ABSTRACT

The theory of the evolutionary learning organization carries with it rationalist premises as well as behavioural aspects of decision-making that are increasingly becoming the centrepiece of organizational decision-making. This has a significant impact on social preference formation. Indeed, organizational behaviour in such an ethico-economic connotation is the carrier of conscious attributes and consequences in the social spectrum where markets, institutions, and behaviour interact. In this chapter, we will study a special kind of a model of interaction that is different from many conventional models. The primary difference is caused by the endogenous nature of preferences, decision-making, policies and programmes in the ethico-economic frame of conscious decisions.

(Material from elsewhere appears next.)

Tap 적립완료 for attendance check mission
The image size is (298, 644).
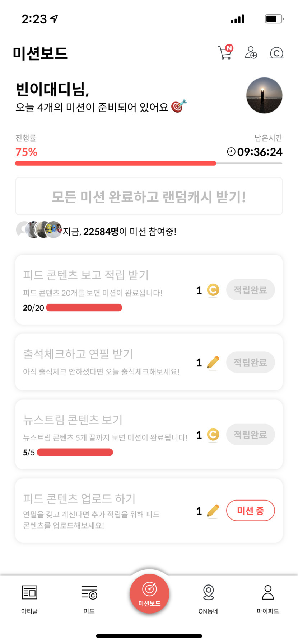pos(250,362)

Thus, while economic rationality is still the basis for formulating such organizational behaviour, ethics is either considered exogenously or is explained under the same postulates of economic rationality, although bounded by a constrained set of full information. In this chapter, evolutionary organizational decision-making is explained as the process of interaction leading to integration, and thereby to the incessant processual reproduction of knowledge as consciousness in order to establish stronger ethico-economic organizations as social systems. This involves serious theoretical formalism belonging to behavioural aspects of organizations, institutions and moral social reconstruction. Thus, the goal of a technical meaning of wellbeing is studied. The structure and function of these entities in ethico-economic decision-making are explained.